### PROBLEM
Please turn the lines from the one containing "At what coordinates" through the one containing "click(1515, 79)", inclusive, into a numbered list, skipping any blank lines and leaving out the pictures.

### GIVEN INFORMATION
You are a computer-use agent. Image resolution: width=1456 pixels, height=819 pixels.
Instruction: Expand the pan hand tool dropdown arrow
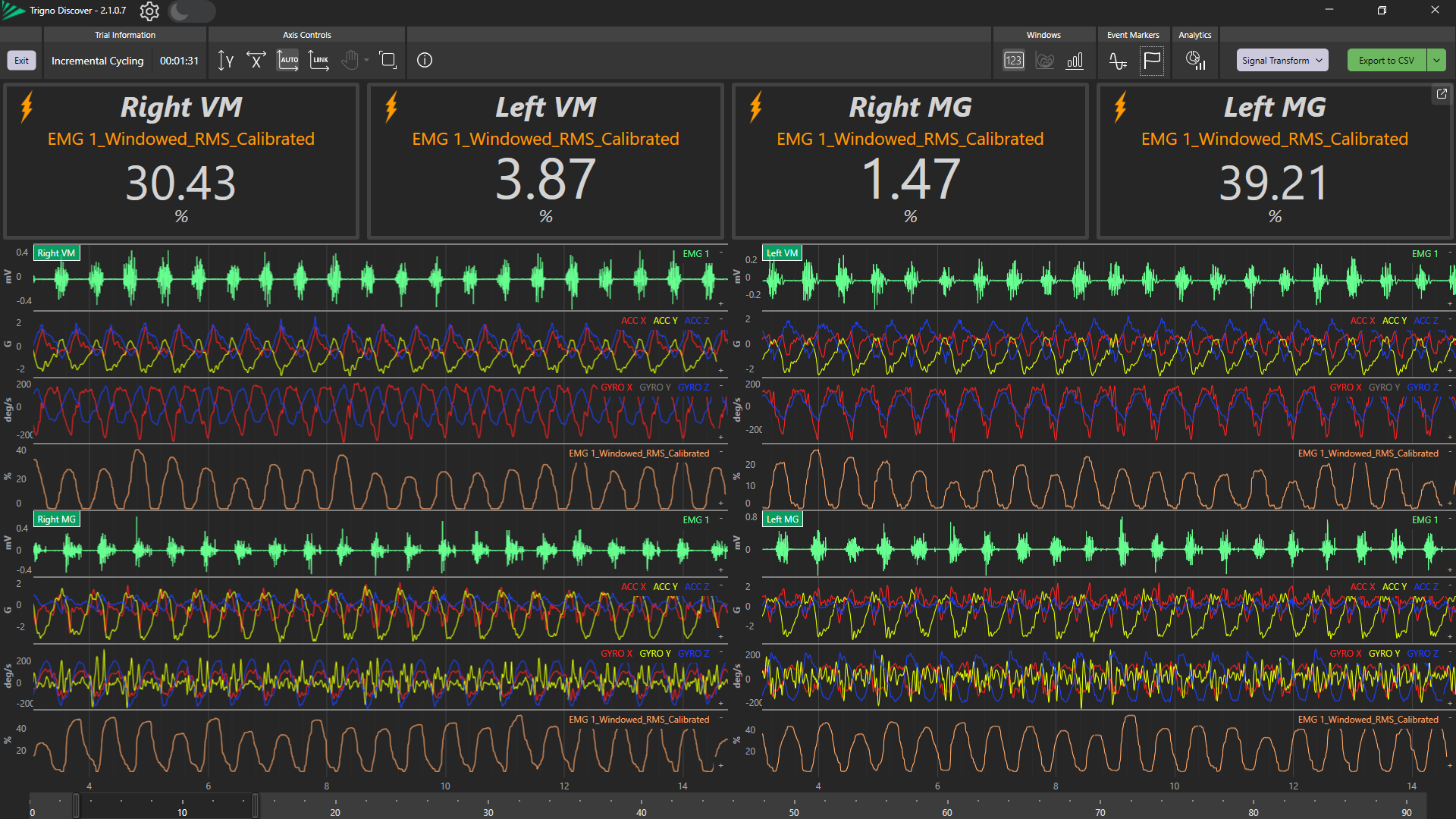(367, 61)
...
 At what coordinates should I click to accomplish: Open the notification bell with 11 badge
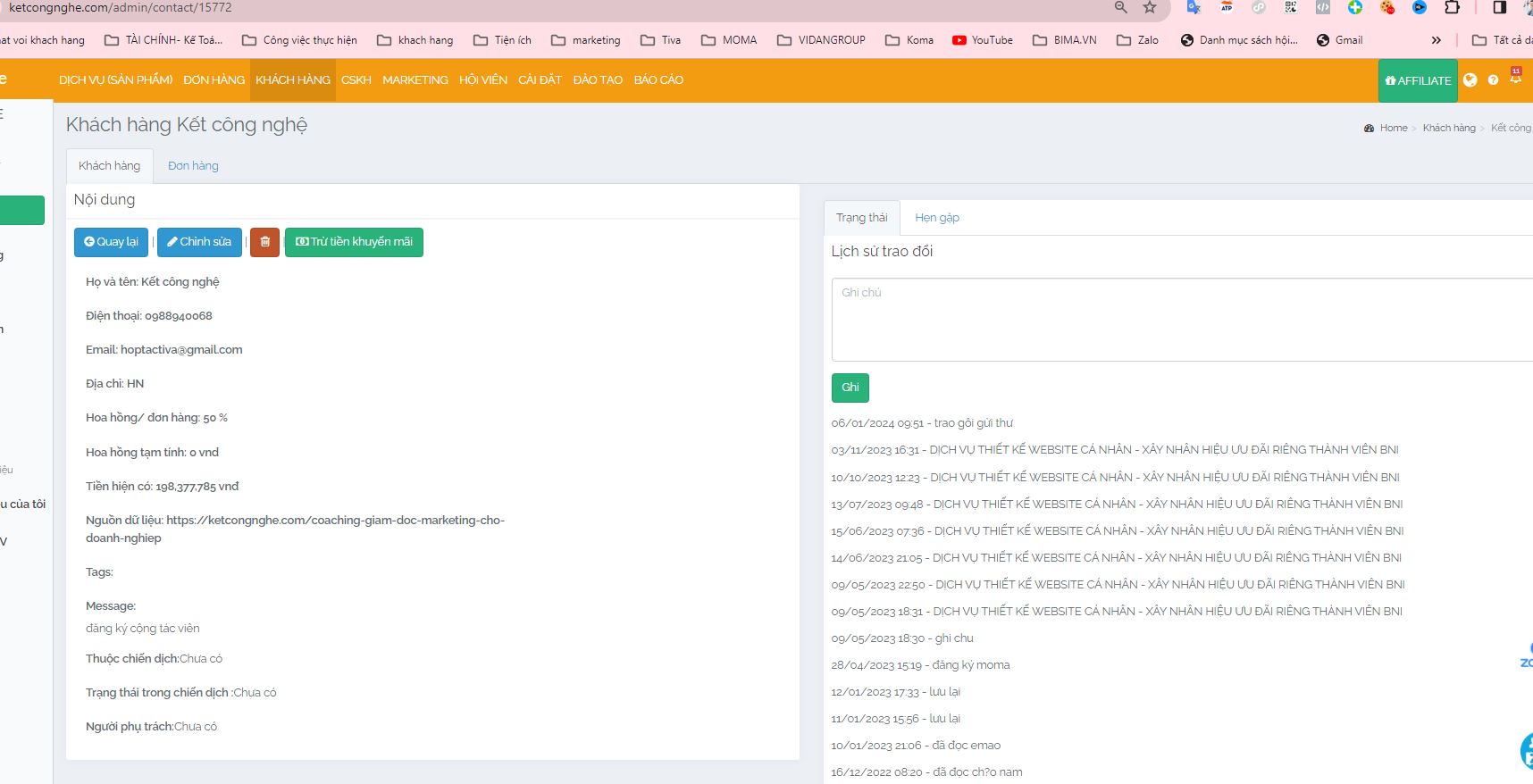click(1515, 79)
...
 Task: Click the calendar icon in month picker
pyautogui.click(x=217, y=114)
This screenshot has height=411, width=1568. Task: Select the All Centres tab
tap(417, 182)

### WRITTEN ANSWER
1.  At what coordinates should I click to accomplish: Open the notification bell with 11 badge
2. click(1515, 79)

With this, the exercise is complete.